El palillero

José Joaquín León

2012, ¿el fin del mundo?

11 de octubre 2009 - 01:00

Las profecías pesimistas de estos malanges se basan en el final de la cuenta larga del calendario maya, que daría paso al fin del mundo mundial. Algunos astrólogos, como un tal Jenkins, anuncian una conjunción muy cercana del sol, en el solsticio de invierno, que no se volverá a producir en miles de años. Y otros visionarios dicen, del tirón, que un asteroide o un cometa chocará contra nuestro planeta, sin especificar si dará de lleno en la plaza de San Juan de Dios.

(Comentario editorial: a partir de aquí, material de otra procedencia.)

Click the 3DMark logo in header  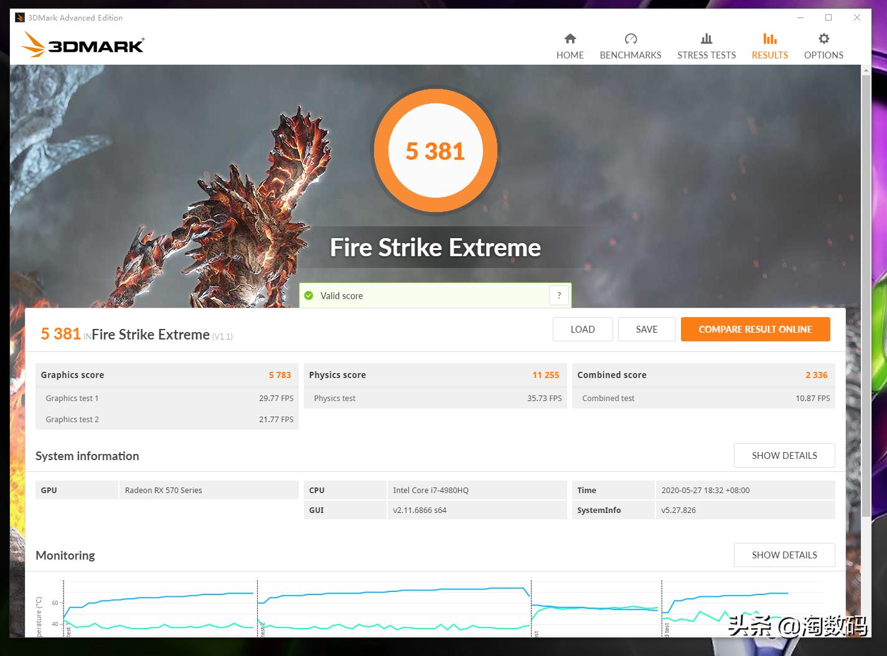(x=83, y=45)
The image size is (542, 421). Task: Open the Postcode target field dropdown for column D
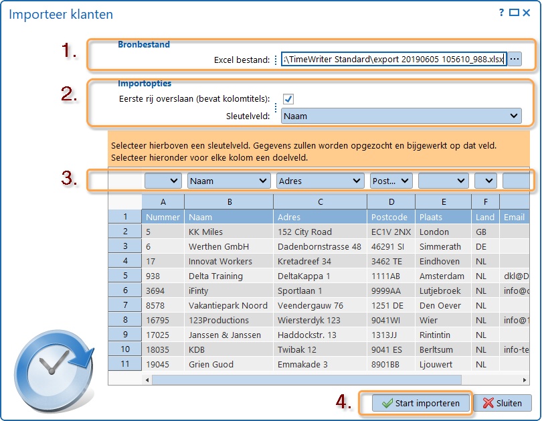click(391, 181)
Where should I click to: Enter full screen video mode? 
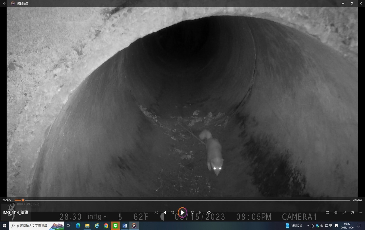(x=344, y=213)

Esotéricos más modositos puntualizan que no será el fin del mundo, sino el renacer de una nueva era, en la que la Kundalini transformará la Tierra.

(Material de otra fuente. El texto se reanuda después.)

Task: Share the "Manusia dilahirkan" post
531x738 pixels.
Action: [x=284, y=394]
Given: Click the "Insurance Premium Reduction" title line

Ya hay películas, libros y un mogollón de webs para distraerse en Internet. Cádiz es así. Se organiza aquí algo grande y se pone el mundo patas arriba, incluso puede que termine de cuerpo presente, como si fuera el drago difunto de las Puertas de Tierra. La verdad es que hasta que llegue el 2012 no nos vamos a enterar. Desde el punto de vista de los creyentes en la religión verdadera, se nos pide que no creamos en supersticiones. El mundo se acaba para cada uno en su momento: "Velad, pues, porque no sabéis el día, ni la hora" (Mateo, 25:13). Pero no se dice nada del año. Cuando San Juan escribe el Apocalipsis en Patmos tampoco incluye ninguna referencia al año del Bicentenario, como es lógico.

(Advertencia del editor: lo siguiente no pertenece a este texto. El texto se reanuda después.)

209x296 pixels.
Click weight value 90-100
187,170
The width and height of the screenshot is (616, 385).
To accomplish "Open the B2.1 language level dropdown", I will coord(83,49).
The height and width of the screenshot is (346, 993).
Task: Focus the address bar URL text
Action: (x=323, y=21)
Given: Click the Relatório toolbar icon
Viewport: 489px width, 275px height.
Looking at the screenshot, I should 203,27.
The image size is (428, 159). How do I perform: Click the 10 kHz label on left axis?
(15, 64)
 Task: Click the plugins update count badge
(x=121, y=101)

Pero da mala espina que aparezcan tantos profetas de andar por casa. No sólo los que dicen que el mundo se acabará cuando haya un Papa negro (que algunos confunden con Obama, santificado a lo laico con el Nobel de la Paz). Los profetas que dan yuyu y te dejan canijo son los que auguran milagros como el del Selu, que no ganó y se lleva todos los premios. A saber: "Cádiz tendrá un nuevo hospital en el 2012", "la plaza de Sevilla será el centro estratégico de Cádiz en 2012", "el hotel Atlántico y el de Valcárcel abrirán sus puertas en 2012", "el castillo de San Sebastián servirá para algo en 2012". Por no hablar de otras profecías más viejas, como la de "Cádiz tendrá una plaza multiusos algún día".

Cuando todo eso se cumpla, que yo no lo dudo, ¿qué más quedará por hacer en Cádiz? ¿Alguien piensa en el Cádiz del 2013? ¿Para qué? Da la impresión de que nos hemos dejado llevar por las supersticiones y el calendario maya. Si el mundo se acaba en 2012, no vale la pena seguir.